Le gouvernement peine à financer ces différents projets, sinon à apporter sa quote-part (fonds de contrepartie) faute de ressources. Et pourtant des postes de dépenses tels que « Frais secrets de recherche) ainsi que certaines rubriques et lignes budgétaires dotées chaque année de crédits consistants n’offrent pas assez de lisibilité par manque de détails substantiels.

Partenaires extérieurs

Les partenaires extérieurs attendraient également du prochain gouvernement de Sylvestre Ilunga Ilunkamba de réels efforts dans la rationalisation de la loi de finances publiques 2020. Il sied, en effet, de rappeler que la société civile est appuyée par le Projet de Renforcement de la Redevabilité et de la Gestion des Finances Publiques (PROFIT-CONGO) sur financement de la Banque mondiale, en partenariat avec la coopération britannique (DFID) et le gouvernement belge. 

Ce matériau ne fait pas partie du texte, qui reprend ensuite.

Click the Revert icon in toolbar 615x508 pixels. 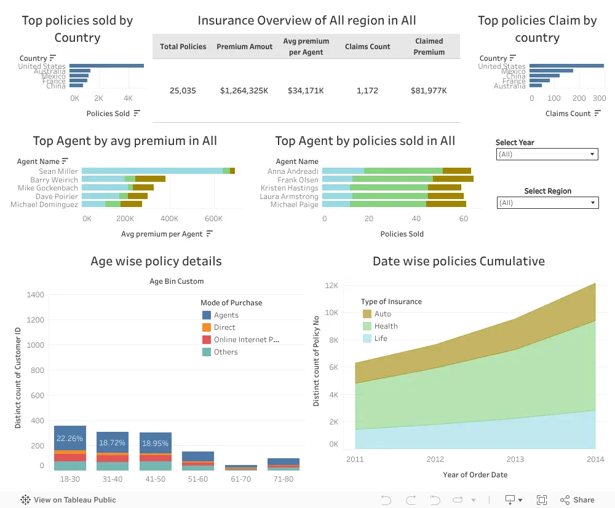[x=435, y=500]
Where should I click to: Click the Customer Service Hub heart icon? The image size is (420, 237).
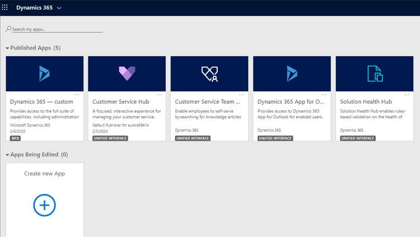(127, 73)
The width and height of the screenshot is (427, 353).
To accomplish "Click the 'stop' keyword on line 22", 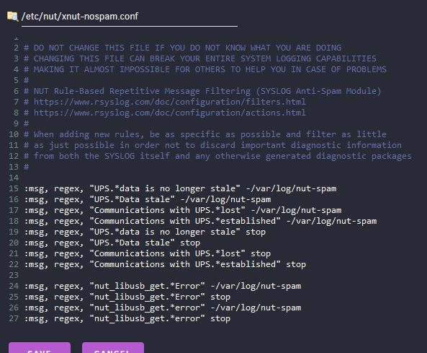I will pyautogui.click(x=296, y=264).
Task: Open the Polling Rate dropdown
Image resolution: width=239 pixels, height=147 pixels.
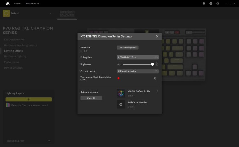Action: (x=137, y=57)
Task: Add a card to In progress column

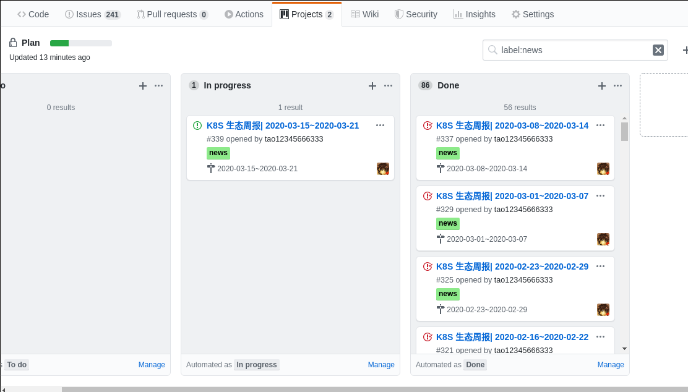Action: click(x=372, y=86)
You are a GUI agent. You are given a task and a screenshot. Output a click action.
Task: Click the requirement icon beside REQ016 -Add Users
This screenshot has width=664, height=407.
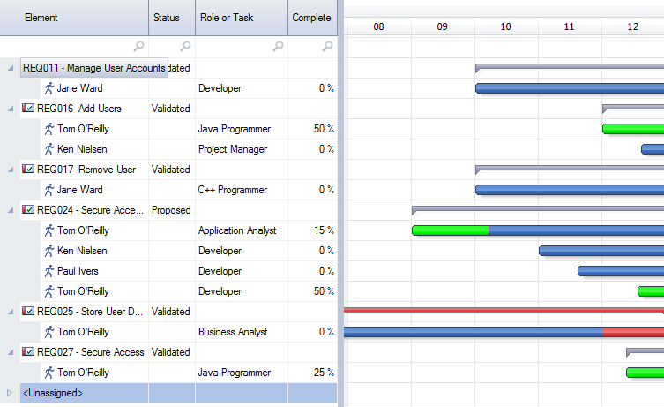[x=28, y=109]
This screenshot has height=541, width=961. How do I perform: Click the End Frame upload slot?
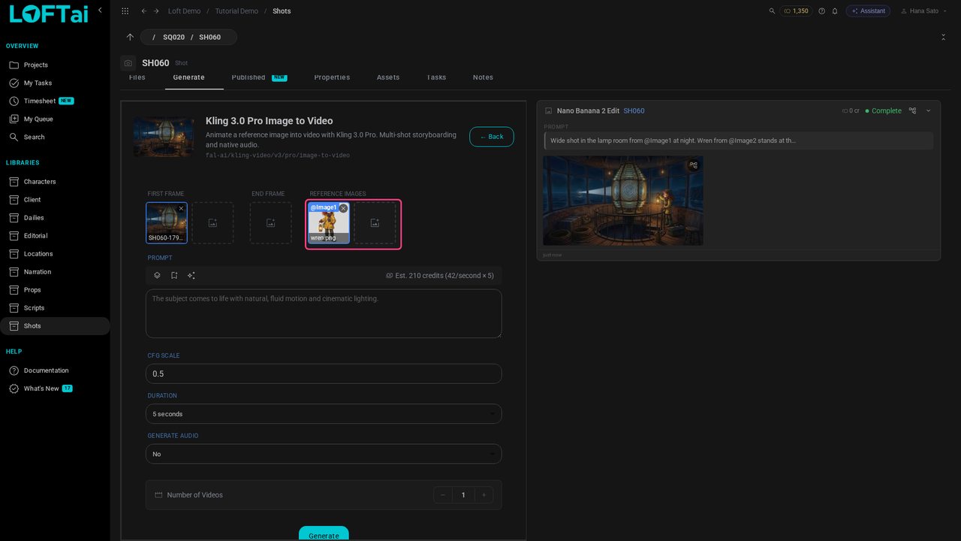tap(271, 223)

Selon la circulaire du ministre du Budget sur l’exécution du budget 2019, les dépenses dites d’interventions économiques, sociales, scientifiques et culturelles peuvent être accordées aux entreprises et services privés en difficultés d’exploitation et disposant d’un plan de relance crédible. 

Les prévisions budgétaires y relatives doivent être appuyées par des justificatifs des fonds reçus antérieurement ainsi que les axes du programme à réaliser. « Le Fonds spécial d’intervention n’est prévu que pour les bureaux des institutions bénéficiaires des dotations. Son octroi est limité au strict minimum », précise Pierre Kangudia Mbayi, le ministre d’État et ministre du Budget. « Les frais secrets de recherche, note le ministre, ne peuvent être sollicités que par des services civils et militaires de sécurité et de justice qui exercent une activité de renseignement et d’intelligence ».  

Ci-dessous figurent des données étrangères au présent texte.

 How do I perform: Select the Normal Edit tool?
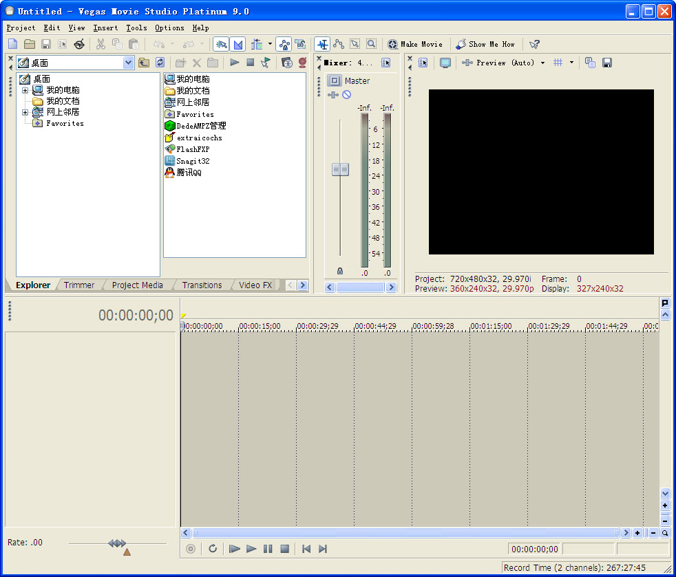(x=322, y=44)
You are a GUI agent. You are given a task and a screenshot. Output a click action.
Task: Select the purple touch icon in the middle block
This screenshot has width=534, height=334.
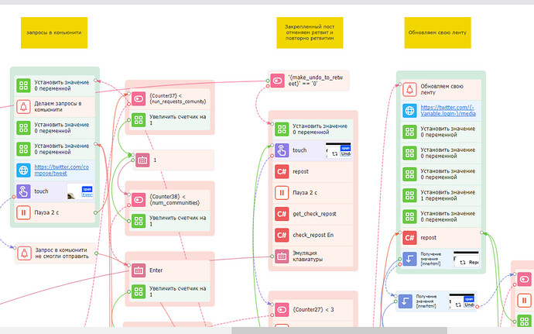pos(282,150)
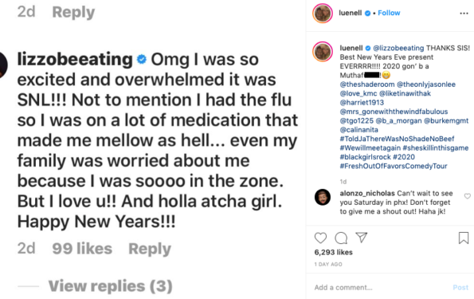
Task: Click the Reply link of the previous comment
Action: [x=73, y=12]
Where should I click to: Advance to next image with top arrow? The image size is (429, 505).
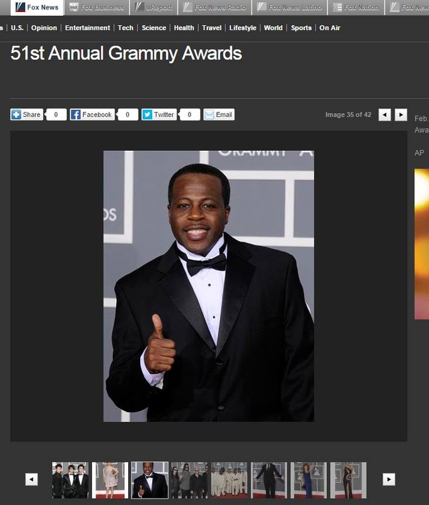coord(401,115)
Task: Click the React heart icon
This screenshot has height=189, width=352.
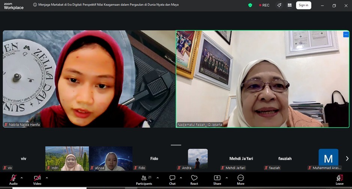Action: pyautogui.click(x=194, y=179)
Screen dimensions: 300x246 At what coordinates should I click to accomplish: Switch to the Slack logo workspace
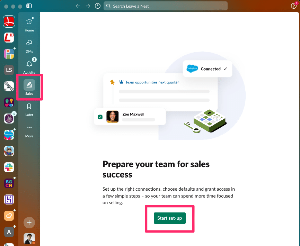tap(9, 167)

Mais d’où vient alors que des institutions comme la Commission électorale nationale indépendante (CENI) déjà bénéficiaire de considérables dépenses exceptionnelles, dispose encore des frais secrets de recherche et des fonds d’interventions économiques, sociales, etc. Pour l’exercice clos 2018, la CENI a, en effet, été dotée de plus de 950 millions de FC de frais secrets de recherche alors que son budget de fonctionnement (non d’organisation des élections) s’est élevé au-delà de 18 milliards de FC. 

Complaisance et prévarication

Pour la société civile, le gouvernement a longtemps versé dans la complaisance. Le ministre en charge du Budget a toujours bafoué sa propre circulaire. S’il revient au 1ER Ministre de présenter et de défendre la loi de finances publiques comportant notamment le budget général de l’État devant les chambres, l’élaboration de ladite loi relève cependant du ministère du Budget. Outre la CENI, même le Conseil national de suivi de l’Accord de la Saint-Sylvestre (CNSA) a été créditée de 1 900 000 000 de FC, pour l’exercice clos 2018, des frais secrets de recherche alors que son budget de fonctionnement global était de  7 773 863 461 FC. 

La reddition des comptes exercice 2018 est un des préalables à l’examen de la loi de finances publiques 2020 dans les chambres. Les élus pourraient, espère la société civile, exiger du 1ER Ministre, les explications sur la double gratification de la Primature des frais secrets de recherche. D’abord le « Bureau », 271 290 182 FC, ensuite le « Cabinet », 118 501 047 FC. La vice-Primature en charge de l’Intérieur et sécurité,  553 063 848 FC, autant pour la vice-Primature en charge des Affaires étrangères et de l’Intégration régionale. 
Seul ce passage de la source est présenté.